══ EXTRACT PROVIDED ══
There was a second stroke in 2009, followed by heart surgery with aortic valve replacement and a double bypass. His bout with Chronic Obstructive Pulmonary Disease (COPD), a lung disease which makes breathing difficult, and respiratory failure in 2012 left him requiring constant oxygen. Now, he’s bed- and chair-bound and gets by with help from his daughter and her husband, and a caretaker during the week.
But the bulk of his care falls to Darlyn, 76, the woman he spotted across the gym in PE class in his high school senior year and knew he was going to marry. She’s not complaining.
“With him being so sick, he says, ‘I’m sorry.’ I said, ‘If the shoe was on the other foot it would be the other way around. So I take care of you and you take care of me. That is what our promise was. God gave you to me and you’re my responsibility. So that’s it.’”
That’s Darlyn, said her daughter Linda. Always the caregiver.
“She took care of her grandmother when she was a small child. Took care of her mother and father. They stayed with us when they were both dying and she took care of them until the end. And, a couple years ago, her brother died of cancer and stayed here and she took care of him. And now she’s doing the same for my father. She just needs care, too, and things that would make it easier for her,” Linda said.
═══
══ DATASET ENTRIES ══
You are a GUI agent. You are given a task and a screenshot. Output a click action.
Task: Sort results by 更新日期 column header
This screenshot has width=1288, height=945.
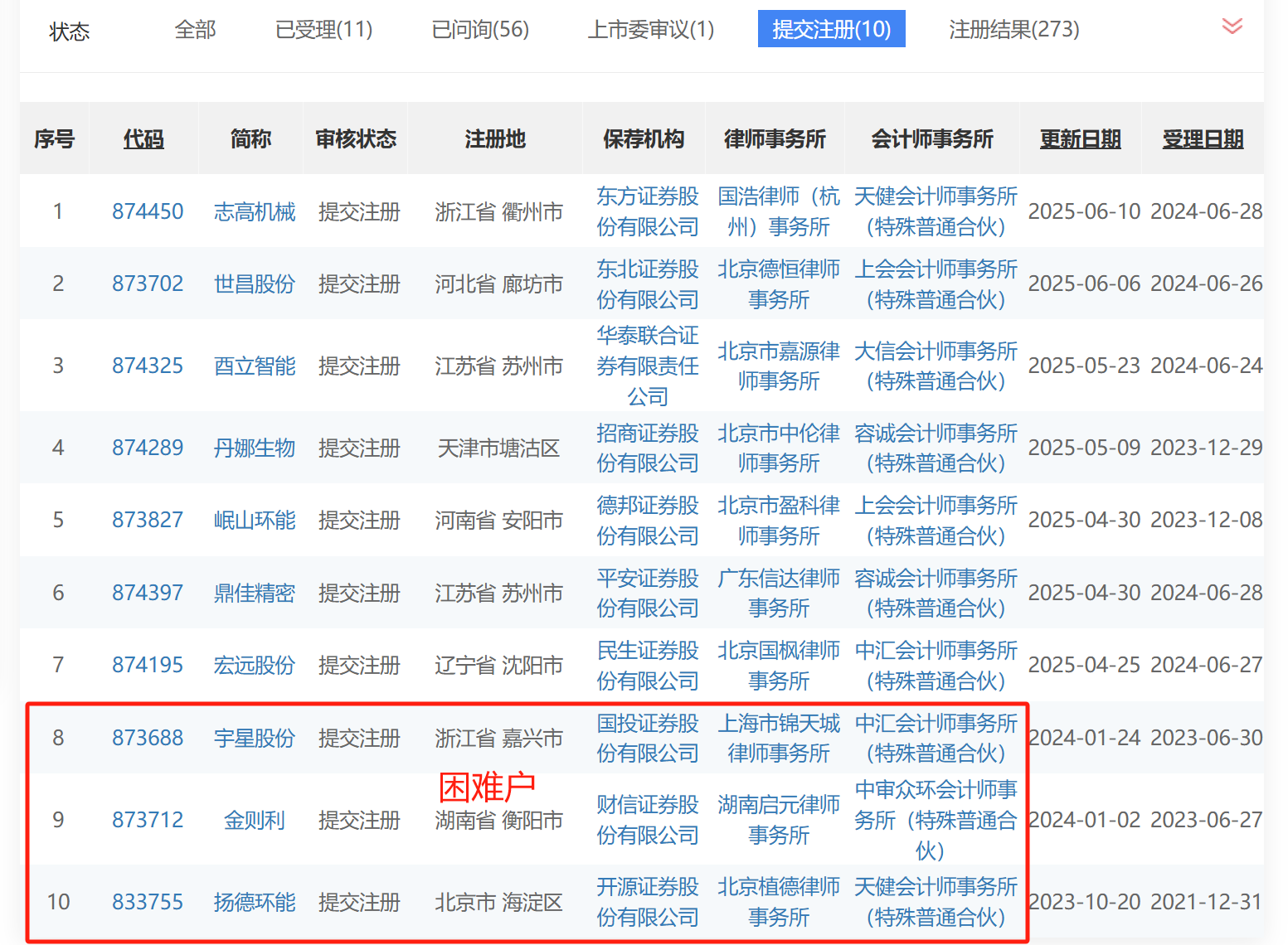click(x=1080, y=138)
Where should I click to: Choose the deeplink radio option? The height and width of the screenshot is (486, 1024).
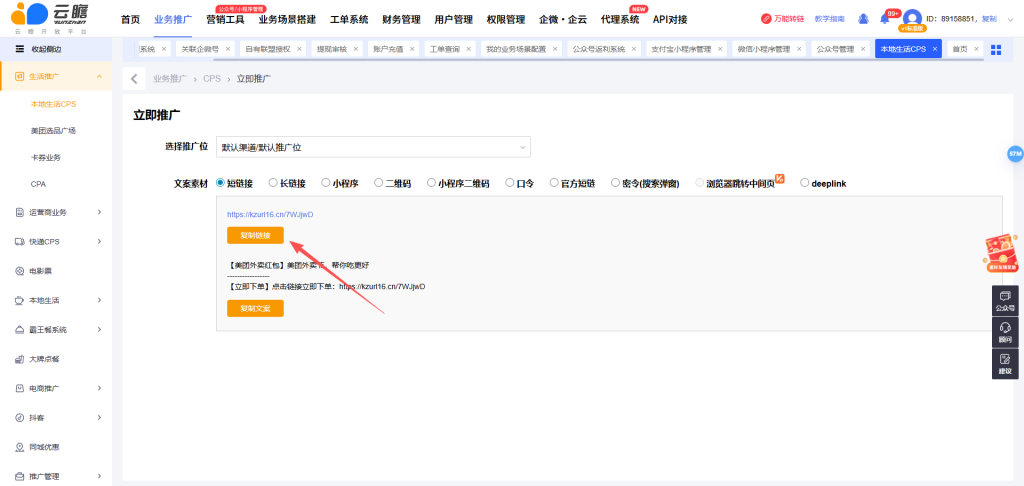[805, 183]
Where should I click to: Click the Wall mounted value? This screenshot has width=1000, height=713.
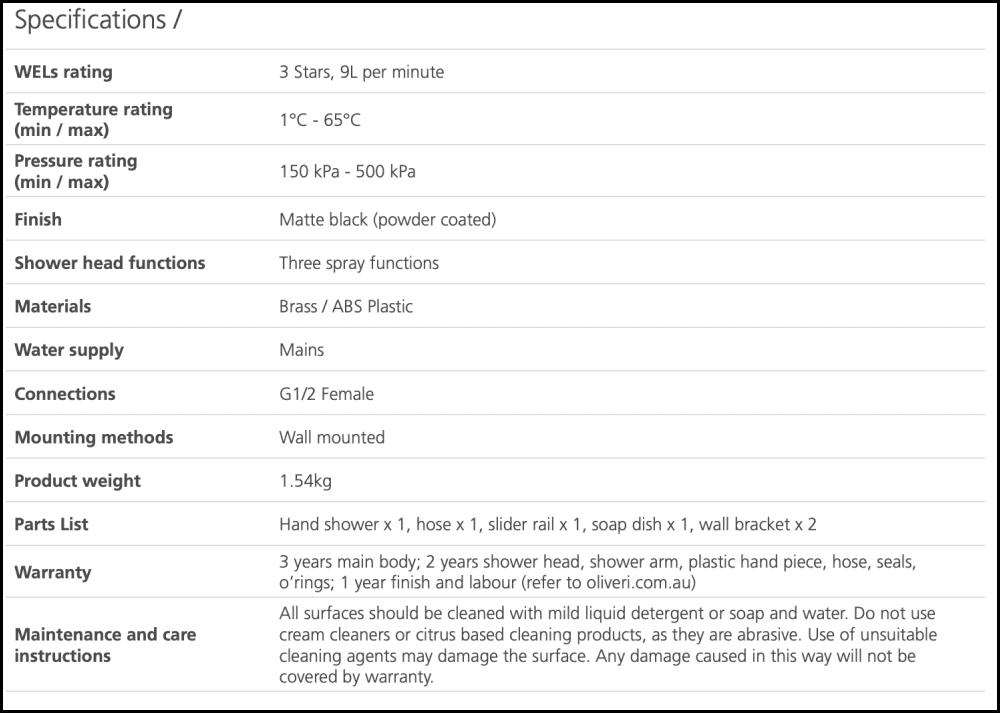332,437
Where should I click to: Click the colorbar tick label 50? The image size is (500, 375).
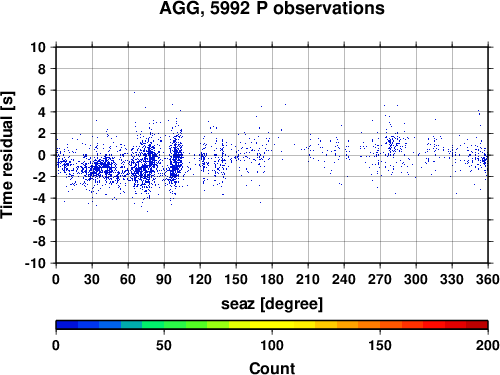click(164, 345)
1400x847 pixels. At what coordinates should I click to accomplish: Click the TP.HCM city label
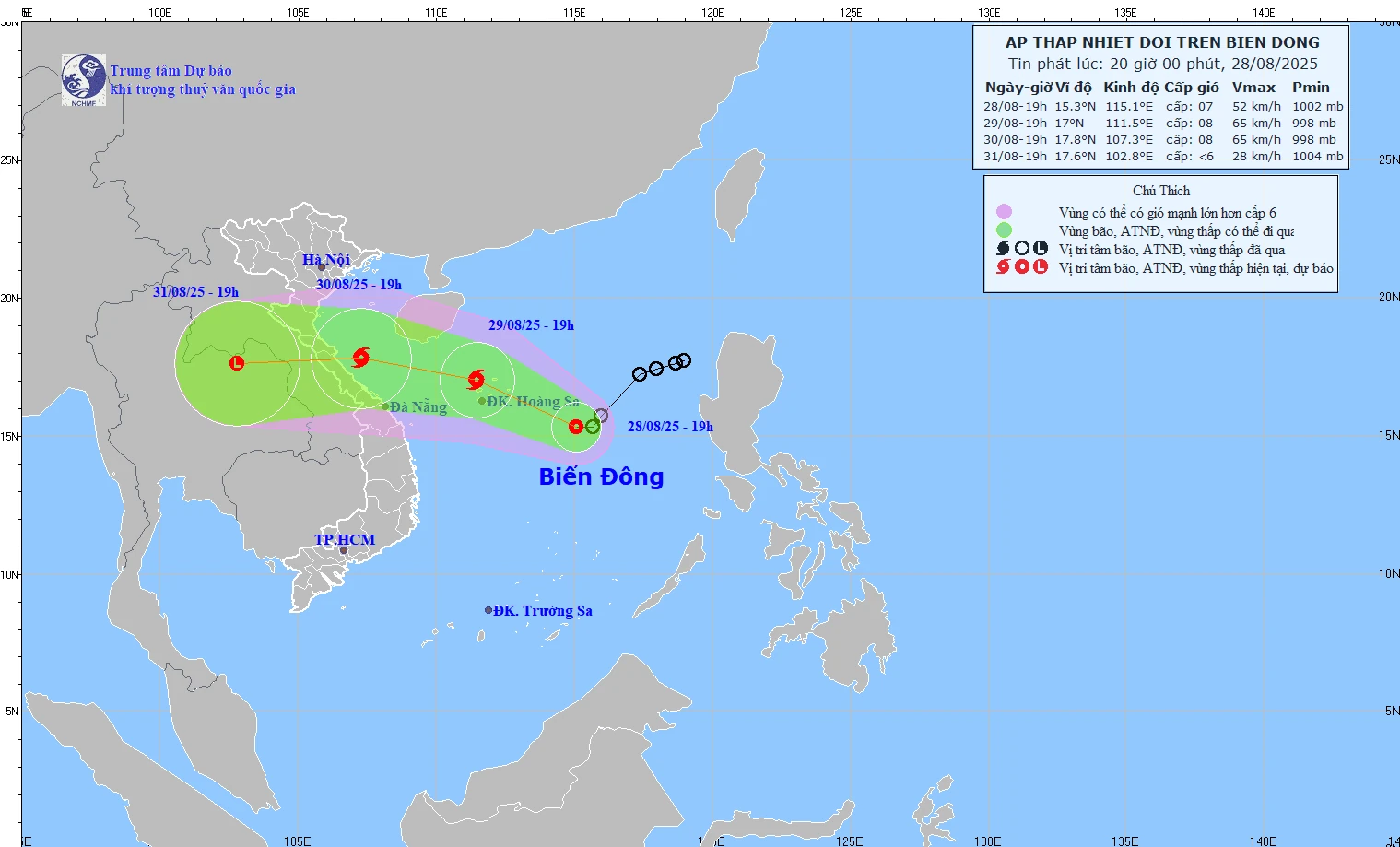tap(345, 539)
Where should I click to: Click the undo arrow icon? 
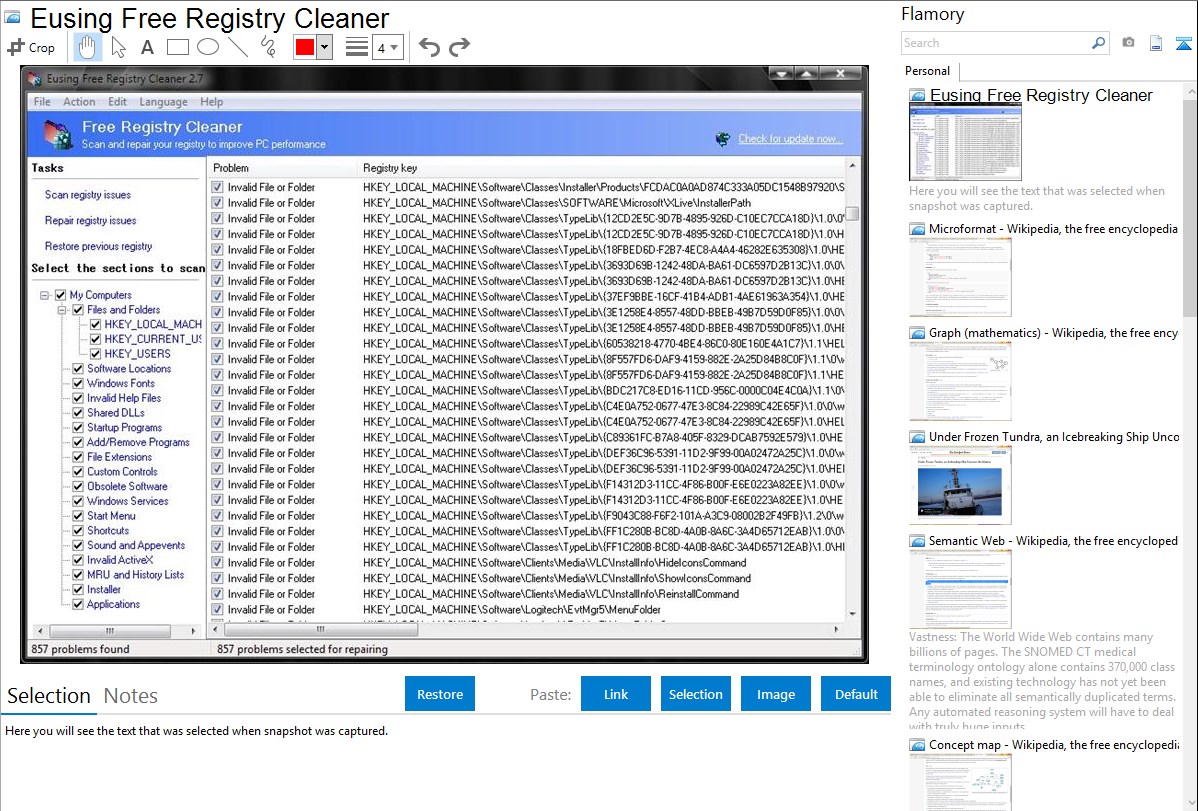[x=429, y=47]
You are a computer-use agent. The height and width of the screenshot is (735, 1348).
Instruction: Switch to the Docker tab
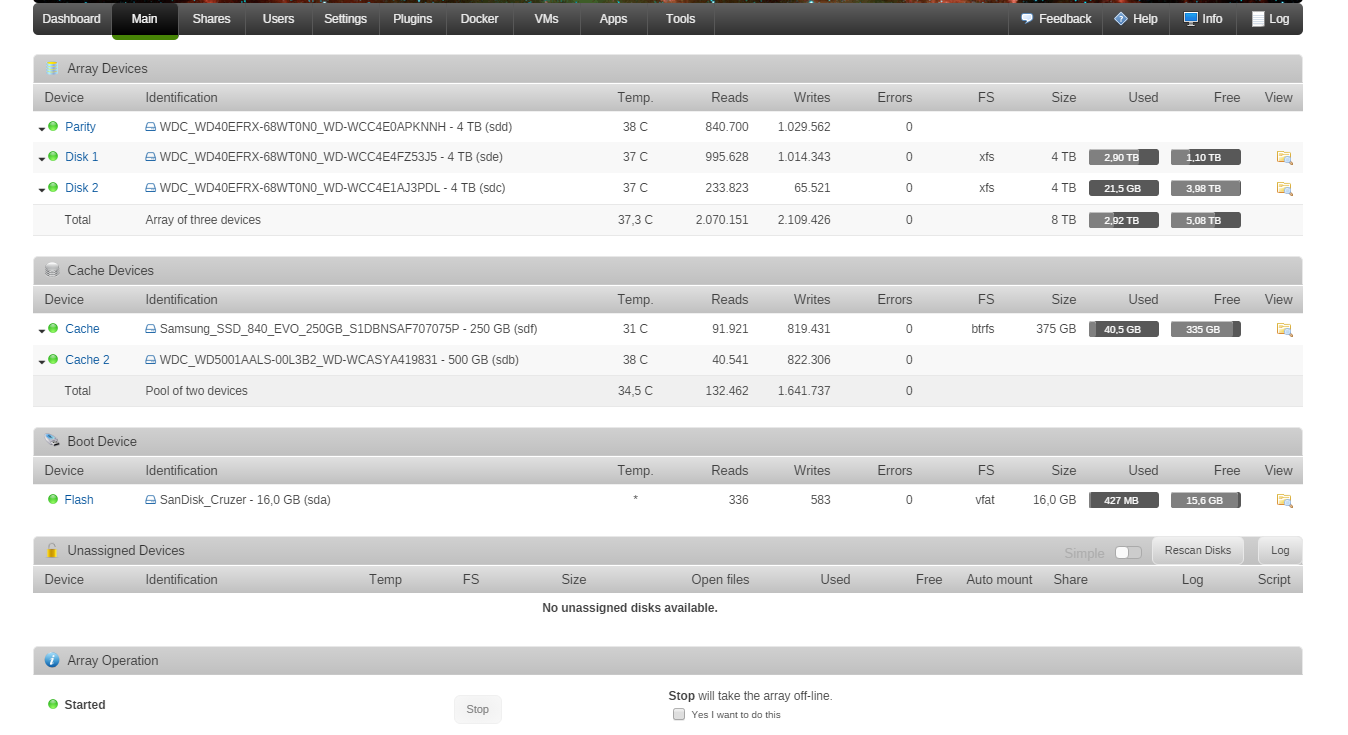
═══
### REQUIRED ACTION 1
Retype the passage about Darlyn's caregiving between "But the bulk" and "She’s not complaining.", inclusive.
### REQUIRED ACTION 2
According to the passage about Darlyn's caregiving, where was Darlyn when her husband first spotted her?
The records were taken from a different source than the passage.

### RESPONSE AREA 1
But the bulk of his care falls to Darlyn, 76, the woman he spotted across the gym in PE class in his high school senior year and knew he was going to marry. She’s not complaining.

### RESPONSE AREA 2
Across the gym in PE class, during his senior year of high school.